During the baseline visit, sociodemographic (e.g., age, sex, weight, gender, educational level and work ability) and clinical data (e.g., risk factors, comorbidities, pain medication and data of surgery) are documented. Furthermore, the following assessments are performed at baseline and at follow-up 3 months later: functional assessments such as the 6-minute walk test (6MWT) [20] for physical capacity, the Timed Up and Go Test (TUG) [21], the Stair Ascend Test [22], the Five-Times-Sit-to-Stand Test [23] for balance, strength and mobility, the questionnaires Short Form 36 (SF-36) [24] for health-related quality of life, International Physical Activity Questionnaire (IPAQ) [25] for the level of physical activity and the Western Ontario and McMaster Universities Arthritis Index (WOMAC) [26] for pain and stiffness. Measures of function include the assessment of the postural control during double-footed and one-leg stance [27] for left and right leg (barefoot, hands to the hip, view straight forward) for 30 s on a force plate (Amti OR6-6, Advanced Mechanical Technology, Inc. Watertown, MA, USA) as well as gait analysis during over-ground walking (10 trials) with self-selected velocity using a 3D-motion analysis system (12 cameras, Vicon MX; 200 Hz; Vicon Ltd., Oxford, UK) and a kinematic Plug-in Gait lower body model (Vicon Nexus) [28] (see Fig. 2 for the Standard Protocol Items: Recommendations for Interventional Trials (SPIRIT) Figure that the trial follows). Additionally, adverse events (e.g., wound infection, joint luxation) will be documented and evaluated. Further adverse events are not expected due to the constitution of the patients after the inpatient rehabilitation.

The primary outcome is the difference in enhancement of the 6MWD between intervention and control group in meters after 3 months. The 6MWT is an objective assessment [20] that has been found to detect functional improvement after total hip and knee replacement [29‐32].

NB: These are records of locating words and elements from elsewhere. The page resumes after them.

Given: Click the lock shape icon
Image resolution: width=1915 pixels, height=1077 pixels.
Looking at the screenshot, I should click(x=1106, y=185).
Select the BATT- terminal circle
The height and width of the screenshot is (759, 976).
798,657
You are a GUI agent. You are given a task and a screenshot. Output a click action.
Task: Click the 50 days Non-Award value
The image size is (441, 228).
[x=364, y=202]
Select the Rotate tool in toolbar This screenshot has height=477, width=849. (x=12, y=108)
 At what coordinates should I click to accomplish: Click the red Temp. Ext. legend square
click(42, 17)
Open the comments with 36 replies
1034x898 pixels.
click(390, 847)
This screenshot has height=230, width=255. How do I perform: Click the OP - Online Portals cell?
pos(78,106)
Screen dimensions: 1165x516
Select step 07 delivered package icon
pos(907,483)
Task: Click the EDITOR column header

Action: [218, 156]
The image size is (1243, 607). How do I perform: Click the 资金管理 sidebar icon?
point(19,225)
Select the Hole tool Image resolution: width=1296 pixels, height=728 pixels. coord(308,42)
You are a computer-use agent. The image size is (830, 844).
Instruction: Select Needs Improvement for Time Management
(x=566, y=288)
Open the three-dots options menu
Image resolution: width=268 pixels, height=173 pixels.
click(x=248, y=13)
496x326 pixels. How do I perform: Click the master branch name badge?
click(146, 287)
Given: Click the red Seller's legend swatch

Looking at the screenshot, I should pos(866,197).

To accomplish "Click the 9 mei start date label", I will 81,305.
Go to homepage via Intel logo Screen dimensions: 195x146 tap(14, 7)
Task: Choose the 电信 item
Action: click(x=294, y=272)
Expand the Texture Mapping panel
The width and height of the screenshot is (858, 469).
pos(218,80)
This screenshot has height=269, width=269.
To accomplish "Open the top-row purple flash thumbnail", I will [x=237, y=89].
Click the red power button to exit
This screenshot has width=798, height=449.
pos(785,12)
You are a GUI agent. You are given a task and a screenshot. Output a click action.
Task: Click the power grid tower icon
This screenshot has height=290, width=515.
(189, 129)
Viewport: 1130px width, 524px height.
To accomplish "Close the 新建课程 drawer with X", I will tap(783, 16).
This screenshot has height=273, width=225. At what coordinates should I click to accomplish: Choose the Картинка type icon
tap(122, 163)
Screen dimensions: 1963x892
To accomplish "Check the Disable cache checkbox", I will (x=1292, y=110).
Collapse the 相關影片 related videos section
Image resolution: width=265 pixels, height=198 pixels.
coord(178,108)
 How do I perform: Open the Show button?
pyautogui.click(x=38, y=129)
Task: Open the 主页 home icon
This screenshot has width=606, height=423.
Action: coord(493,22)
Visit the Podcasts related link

To provide a comprehensive comparison between the two groups, a battery of questionnaires, functional and measures of function will also be investigated:

Data will be evaluated descriptively (mean, standard deviation, 95% confidence interval and median for metric variables, frequency and percentiles for categorical variables) for all variables as available case analysis. Inferential statistics will be performed using an intention-to-treat approach including all randomized patients and with multiply imputed data sets for evaluation of the effectiveness of the intervention, as well as a per-protocol approach in patients with complete data sets and without protocol violations for evaluation of the efficacy of the intervention. Baseline-adjusted analysis of covariance (ANCOVA) models (intention-to-treat) will be used to test the primary endpoint for group differences at a level of 5% (two-sided). All continuous secondary endpoints will be analog-tested without adjustment for multiplicity. The rates of return to work status will be compared with the Likelihood-Ratio-Chi²-Test. Model assumptions will be checked by testing site × group interactions as extensions of the analysis of covariance (ANCOVA) models.

According to Boardman et al. [30], an improvement of 65–70 m in 6MWD is to be expected by knee or hip replacement followed by standard orthopedic rehabilitation. The study was powered to be able to demonstrate a further improvement of 65 m by telerehabilitation as compared to an improvement of not more than 13 m (20%) in the control group. Assuming an intraclass correlation of 0.3 for the primary outcome and a standard deviation of 84 m [30, 33], 42 patients per group will be needed to reach a power of 80% for the primary analysis. Presuming a 20–25% loss to follow-up, 55 patients per group need to be included in the study to reach the same power in the per-protocol analysis, resulting in a recruitment and randomization of 110 patients in total.